Mais tarde quando teve alta o miúdo não sabia quem era nem sequer sabia dizer quem era a família, tendo continuado na Base, acarinhado por todos os camaradas e mais tarde foi adoptado por um casal em que o homem era militar da Base.
Rui Couto era o elemento de ligação entre a Base Aérea de Negage (AB3 Negage) e as outras bases, efectuando regularmente viagens de avião.
Em 1964, numa das viagens de avião entre a referida base aérea e a Base de Luanda, o avião teve de esperar por uma ambulância que transportava um ferido grave, cuja maca ficou mesmo encostada a Rui Couto durante toda a viagem.
O ferido estava num péssimo estado; cada vez que apanhavam um poço de ar, o ferido murmurava “ai mãezinha que nunca mais te vejo”.
O ferido foi levado para o Hospital Militar de Luanda e mais tarde quando Rui Couto reencontrou o enfermeiro que o tinha levado, soube que o referido militar tinha falecido poucas horas depois de ter chegado ao hospital.
Rui Couto levou consigo uma máquina fotográfica pelo que tem uma colecção apreciável de fotos dessa época que exibe com orgulho.
Quando foi para Angola, já namorava com a sua mulher Josefina, desde 1960, com quem viria a casar em 1966 e do qual nasceram quatro filhos: Graça, João, Susana e Cláudia.
Correspondiam-se através de aerogramas, que ainda conservam com desvelo.

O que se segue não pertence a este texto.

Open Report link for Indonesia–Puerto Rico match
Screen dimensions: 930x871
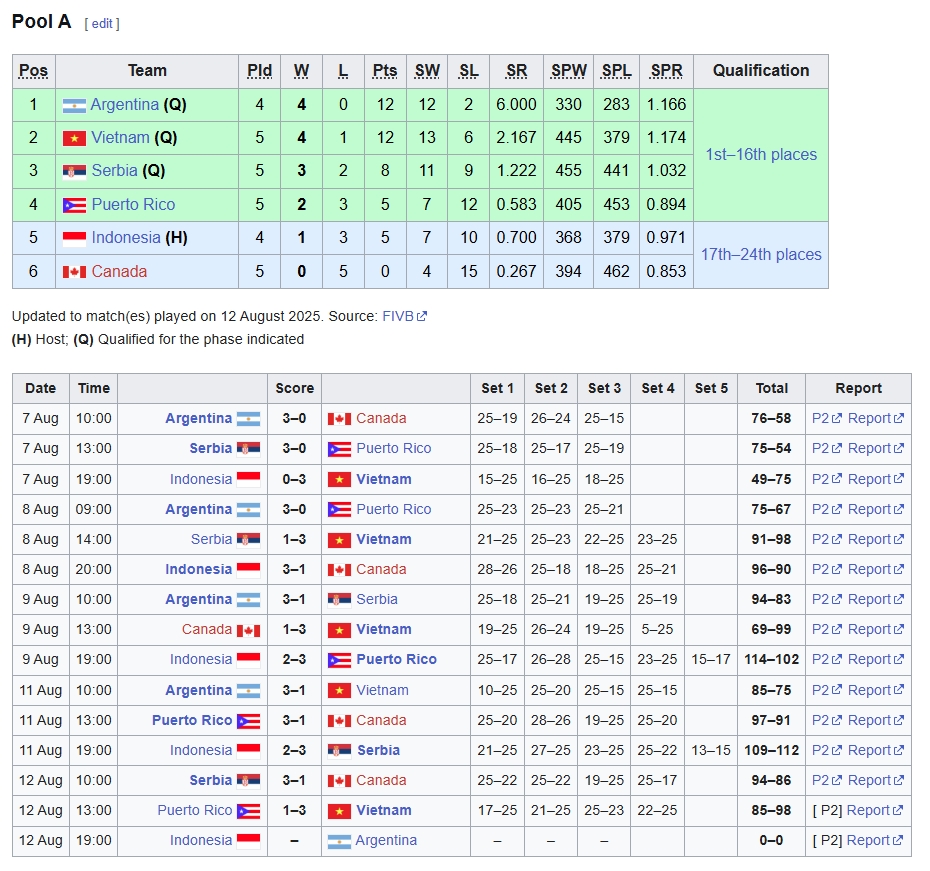click(x=868, y=659)
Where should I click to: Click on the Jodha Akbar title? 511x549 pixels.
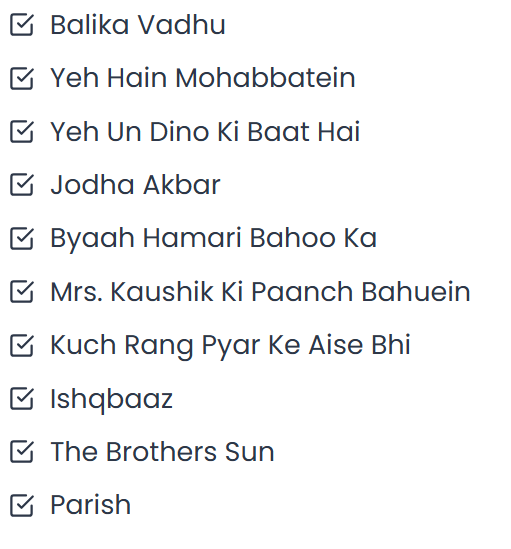136,185
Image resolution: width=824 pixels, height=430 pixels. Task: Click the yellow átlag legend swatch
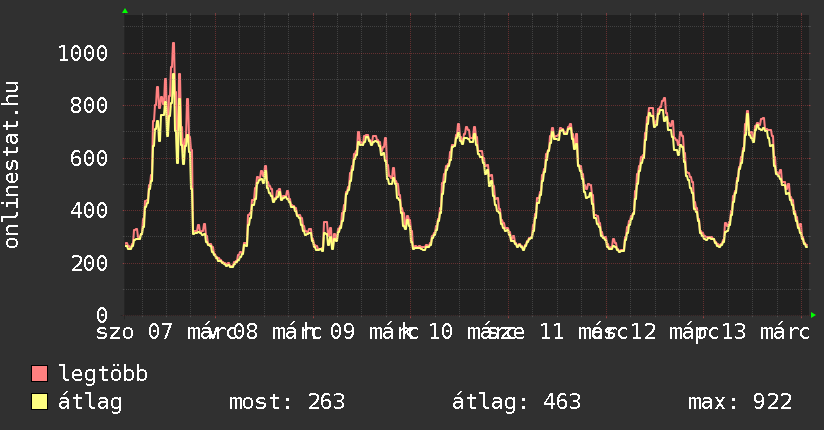tap(40, 402)
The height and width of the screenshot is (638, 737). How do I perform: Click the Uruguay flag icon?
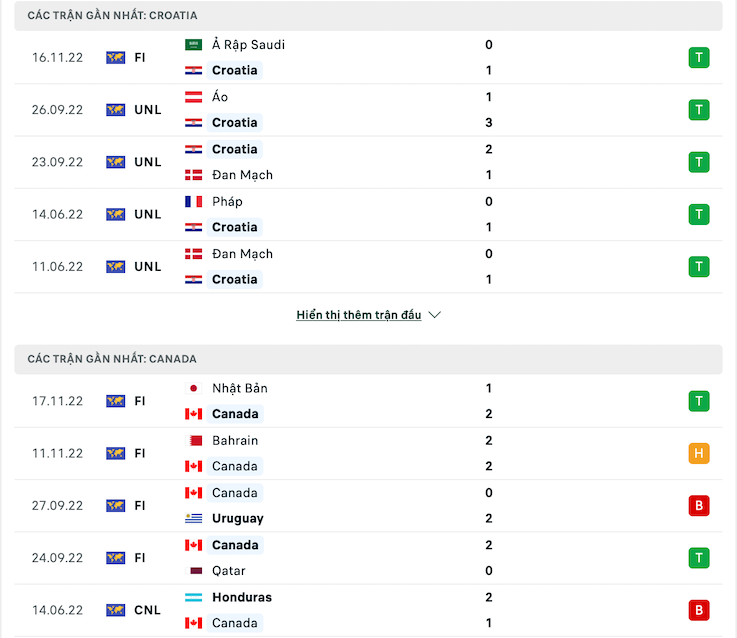pos(194,518)
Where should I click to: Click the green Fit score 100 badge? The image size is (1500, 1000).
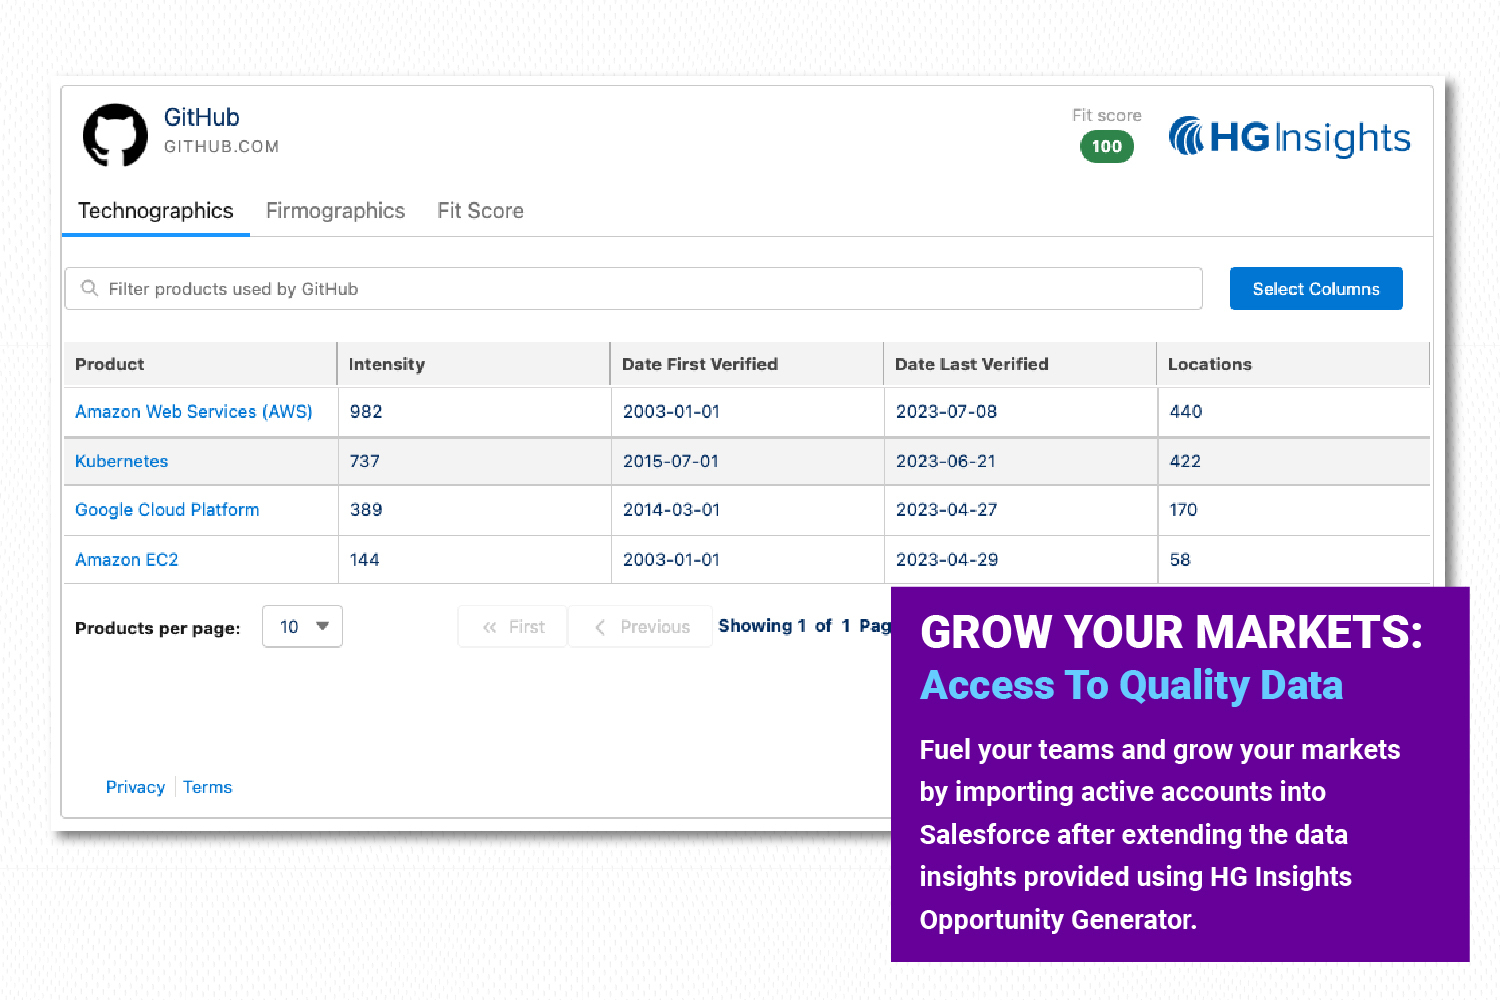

Rui Couto recebia regularmente o jornal “O Setubalense” e mostra-me uma fotografia com o jornal na mão, na companhia de outros dois setubalenses. O jornal chegava uma semana depois e daí que iam tendo sempre informações actualizadas da cidade e do Vitória.
Contou-me estórias do Furriel Calado, do cabo Góis, bem como uma estória de guerra do conterrâneo Leandro Paiva do Monte que Rui Couto redigiu e que nos cativam pela imensa intensidade da narrativa.
Rui Couto esteve 28 meses em Angola, até ser desmobilizado, em Janeiro de 1965.
Em 1980, estabeleceu-se por conta própria numa loja de electrodomésticos, no bairro de Montalvão, até 2004
Desde o primeiro momento que Rui Couto sentiu sempre um sentimento de revolta por estarem lá.
Sempre foi da opinião que a Guerra Colonial era uma guerra errada; à medida que iam surgindo oficiais milicianos com outra formação política, contribuíam para que fossem tendo progressivamente outra percepção perante o status quo e perante a guerra que começou a ser insustentável, consumindo recursos e levando consigo toda uma geração de jovens que ficaram com as vidas interrompidas.
Alguns literalmente.
Actualmente, com 83 anos, Rui Couto reúne-se regulamente com mais dois colegas e amigos, Agostinho Silva e Horácio Piedade e respectivas famílias.
Caro amigo Rui; como sempre, foi um imenso prazer, emoção e privilégio poder estar na sua distinta presença e poder disfrutar da sua inteligência viva, bem como da riqueza e intensidade da sua narrativa.
Um grande Bem-Haja e Muito Obrigado.